With the current failure to honor CLEAR_TMP_DIRS_AT_BOOTUP in 12.1, I am now mounting “/tmp” from swap in all 4 systems that I use.
To mount “/tmp”, I add the following line to “/etc/fstab”:
none /tmp tmpfs defaults 0 0
If I prefer to limit “/tmp” to 100M, then I can instead use:
none /tmp tmpfs size=100m 0 0
Making that change to “/etc/fstab” does not affect anything until the next boot. I did not want to manually mount “/tmp”, because that would interfere with programs, including the X-server, that are currently using files in “/tmp”.
After rebooting, it is useful to go back and delete the files left in “/tmp”. Those are no longer visible, as they are hidden under the mounted tmpfs file system. I could either ignore those old files (they were not actually taking a lot of space), or delete them with:
# mount --bind / /mnt # cd /mnt/tmp # ls -altr ### sanity check to be sure I am in the right place # rm -rf * .??* # ls -al ### check that everything is removed # cd / # umount /mnt
I chose to delete them.
There’s an alternative, easier to remember, way of clearing them. Reboot the system, and put a “1” on the kernel parameter line at the grub prompt. This boots into single user mode. When booted, give the root password. Then “umount /tmp”, and then delete the files in “/tmp”. Finally, use “shutdown -r now” for another reboot after this cleanup.

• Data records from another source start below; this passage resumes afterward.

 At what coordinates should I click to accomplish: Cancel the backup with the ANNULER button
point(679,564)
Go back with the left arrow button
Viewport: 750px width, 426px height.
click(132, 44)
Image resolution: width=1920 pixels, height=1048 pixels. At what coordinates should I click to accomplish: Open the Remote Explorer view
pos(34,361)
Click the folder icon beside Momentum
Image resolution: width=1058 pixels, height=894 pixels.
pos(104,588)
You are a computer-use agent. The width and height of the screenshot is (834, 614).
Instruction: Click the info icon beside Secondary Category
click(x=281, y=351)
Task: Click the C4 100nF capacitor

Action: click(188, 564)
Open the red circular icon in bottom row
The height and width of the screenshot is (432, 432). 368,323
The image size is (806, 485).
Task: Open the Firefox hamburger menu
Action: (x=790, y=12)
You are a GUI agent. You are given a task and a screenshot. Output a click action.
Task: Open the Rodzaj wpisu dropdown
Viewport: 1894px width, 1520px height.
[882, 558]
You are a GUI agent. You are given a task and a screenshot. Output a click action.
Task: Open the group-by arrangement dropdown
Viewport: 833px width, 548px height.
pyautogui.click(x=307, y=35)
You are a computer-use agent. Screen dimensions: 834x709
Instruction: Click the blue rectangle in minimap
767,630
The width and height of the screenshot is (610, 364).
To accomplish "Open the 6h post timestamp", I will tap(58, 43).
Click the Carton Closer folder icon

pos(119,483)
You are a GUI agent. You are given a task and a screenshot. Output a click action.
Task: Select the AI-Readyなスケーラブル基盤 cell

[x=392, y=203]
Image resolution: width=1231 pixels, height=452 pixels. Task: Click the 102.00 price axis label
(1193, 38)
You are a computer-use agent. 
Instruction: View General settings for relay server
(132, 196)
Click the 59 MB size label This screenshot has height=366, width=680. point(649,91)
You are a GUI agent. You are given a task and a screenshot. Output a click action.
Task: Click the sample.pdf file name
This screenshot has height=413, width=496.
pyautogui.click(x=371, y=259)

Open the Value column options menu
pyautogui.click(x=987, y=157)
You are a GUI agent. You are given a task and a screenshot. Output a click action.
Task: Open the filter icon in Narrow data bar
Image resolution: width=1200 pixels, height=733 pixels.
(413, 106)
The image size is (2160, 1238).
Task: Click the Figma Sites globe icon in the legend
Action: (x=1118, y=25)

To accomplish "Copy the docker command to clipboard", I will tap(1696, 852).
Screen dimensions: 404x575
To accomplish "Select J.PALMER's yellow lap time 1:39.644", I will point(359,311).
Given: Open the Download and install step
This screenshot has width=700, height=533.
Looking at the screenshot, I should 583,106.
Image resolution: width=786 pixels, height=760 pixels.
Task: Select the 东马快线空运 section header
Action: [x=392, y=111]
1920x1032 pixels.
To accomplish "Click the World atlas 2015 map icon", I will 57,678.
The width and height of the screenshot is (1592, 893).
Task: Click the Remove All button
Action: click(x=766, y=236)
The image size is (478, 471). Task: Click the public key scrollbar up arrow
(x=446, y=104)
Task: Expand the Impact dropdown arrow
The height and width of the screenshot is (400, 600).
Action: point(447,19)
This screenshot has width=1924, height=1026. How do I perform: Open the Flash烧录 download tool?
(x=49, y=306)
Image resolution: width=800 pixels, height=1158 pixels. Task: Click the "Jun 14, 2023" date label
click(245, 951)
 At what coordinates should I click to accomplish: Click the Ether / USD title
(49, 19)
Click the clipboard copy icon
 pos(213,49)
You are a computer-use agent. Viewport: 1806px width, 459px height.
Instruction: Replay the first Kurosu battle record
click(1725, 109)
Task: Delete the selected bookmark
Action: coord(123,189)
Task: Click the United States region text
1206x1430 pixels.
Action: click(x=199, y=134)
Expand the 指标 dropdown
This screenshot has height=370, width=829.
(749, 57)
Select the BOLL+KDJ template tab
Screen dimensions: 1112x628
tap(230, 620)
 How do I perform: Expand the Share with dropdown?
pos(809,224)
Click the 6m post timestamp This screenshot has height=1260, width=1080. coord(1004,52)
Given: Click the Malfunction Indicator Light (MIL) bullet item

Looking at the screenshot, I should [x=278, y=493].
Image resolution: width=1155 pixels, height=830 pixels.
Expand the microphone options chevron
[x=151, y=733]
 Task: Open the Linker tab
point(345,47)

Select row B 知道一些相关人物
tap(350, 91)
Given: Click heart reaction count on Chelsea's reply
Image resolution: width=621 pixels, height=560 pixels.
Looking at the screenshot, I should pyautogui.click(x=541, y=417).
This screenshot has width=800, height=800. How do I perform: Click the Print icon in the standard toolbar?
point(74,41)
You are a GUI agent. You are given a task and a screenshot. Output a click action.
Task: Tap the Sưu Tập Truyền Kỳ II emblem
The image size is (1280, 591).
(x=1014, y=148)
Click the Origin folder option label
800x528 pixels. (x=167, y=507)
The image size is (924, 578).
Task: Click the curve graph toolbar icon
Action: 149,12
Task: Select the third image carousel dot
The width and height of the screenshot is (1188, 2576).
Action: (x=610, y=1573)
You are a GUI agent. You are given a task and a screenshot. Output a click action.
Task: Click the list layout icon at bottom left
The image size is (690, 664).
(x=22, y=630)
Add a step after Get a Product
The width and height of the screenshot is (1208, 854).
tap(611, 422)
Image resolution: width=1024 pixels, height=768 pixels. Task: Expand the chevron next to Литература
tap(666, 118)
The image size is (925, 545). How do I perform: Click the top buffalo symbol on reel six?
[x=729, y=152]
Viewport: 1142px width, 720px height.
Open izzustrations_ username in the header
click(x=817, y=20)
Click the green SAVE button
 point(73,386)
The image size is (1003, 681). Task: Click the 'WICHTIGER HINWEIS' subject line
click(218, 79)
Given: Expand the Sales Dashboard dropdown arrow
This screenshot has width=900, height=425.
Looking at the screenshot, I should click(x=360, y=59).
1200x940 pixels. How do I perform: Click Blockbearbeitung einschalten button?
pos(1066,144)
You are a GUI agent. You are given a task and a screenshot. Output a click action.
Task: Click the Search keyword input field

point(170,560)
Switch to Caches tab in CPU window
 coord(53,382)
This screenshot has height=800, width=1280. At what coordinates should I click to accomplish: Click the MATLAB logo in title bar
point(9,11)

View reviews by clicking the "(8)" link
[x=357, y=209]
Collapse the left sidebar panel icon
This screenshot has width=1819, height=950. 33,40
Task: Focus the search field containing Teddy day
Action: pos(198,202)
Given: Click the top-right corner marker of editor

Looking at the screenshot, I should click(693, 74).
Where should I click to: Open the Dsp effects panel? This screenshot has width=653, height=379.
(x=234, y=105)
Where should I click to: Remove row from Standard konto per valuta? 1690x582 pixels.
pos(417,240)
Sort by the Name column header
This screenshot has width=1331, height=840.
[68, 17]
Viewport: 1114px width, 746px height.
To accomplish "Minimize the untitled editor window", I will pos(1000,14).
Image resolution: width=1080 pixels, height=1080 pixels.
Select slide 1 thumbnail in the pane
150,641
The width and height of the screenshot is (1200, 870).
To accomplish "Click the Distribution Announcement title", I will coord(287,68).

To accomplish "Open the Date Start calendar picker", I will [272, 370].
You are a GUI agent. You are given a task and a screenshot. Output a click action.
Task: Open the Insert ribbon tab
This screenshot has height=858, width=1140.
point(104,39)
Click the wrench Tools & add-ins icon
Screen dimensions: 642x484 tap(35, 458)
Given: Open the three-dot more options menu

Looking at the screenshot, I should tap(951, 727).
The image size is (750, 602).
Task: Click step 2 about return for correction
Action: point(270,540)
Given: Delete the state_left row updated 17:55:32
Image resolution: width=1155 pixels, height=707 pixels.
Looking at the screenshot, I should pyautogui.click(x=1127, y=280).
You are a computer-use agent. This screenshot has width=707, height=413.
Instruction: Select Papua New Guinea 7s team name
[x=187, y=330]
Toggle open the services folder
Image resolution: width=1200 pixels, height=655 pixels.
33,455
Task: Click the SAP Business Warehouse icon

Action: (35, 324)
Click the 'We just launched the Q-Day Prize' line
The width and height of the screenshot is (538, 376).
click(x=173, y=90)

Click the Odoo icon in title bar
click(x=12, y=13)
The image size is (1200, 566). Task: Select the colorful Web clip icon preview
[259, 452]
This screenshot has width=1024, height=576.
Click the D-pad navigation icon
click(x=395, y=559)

So what should the openSUSE developers do about the situation?
Fred Crozat has suggested that we look at “/bin/systemd-tmpfiles” to clean temporary files. That looks fine for an ongoing way of cleaning files as they become stale. But it isn’t obvious how to use it for a forced cleaning during boot.
Since mounting “/tmp” from swap (or tmpfs) seems to work pretty well, perhaps that’s the way to go. So here are my suggestions:
- Change the documentation for CLEAR_TMP_DIRS_AT_BOOTUP to indicate that it only applies when booting with sysvinit, and not with systemd. And indicate that its use is deprecated.
- Add support to Yast for setting up the mounting of “/tmp” from swap. There should be a Yast option with this on the size limit (if desired). Yast would only have to make the changes to “/etc/fstab” and advise the user that they will take effect on reboot.
- Once this is in Yast, consider adding it as an option in the installer.
I’ll probably make those suggestions at the bugzilla report, with a link to here. Pertinent comments are welcome, but don’t try to spam.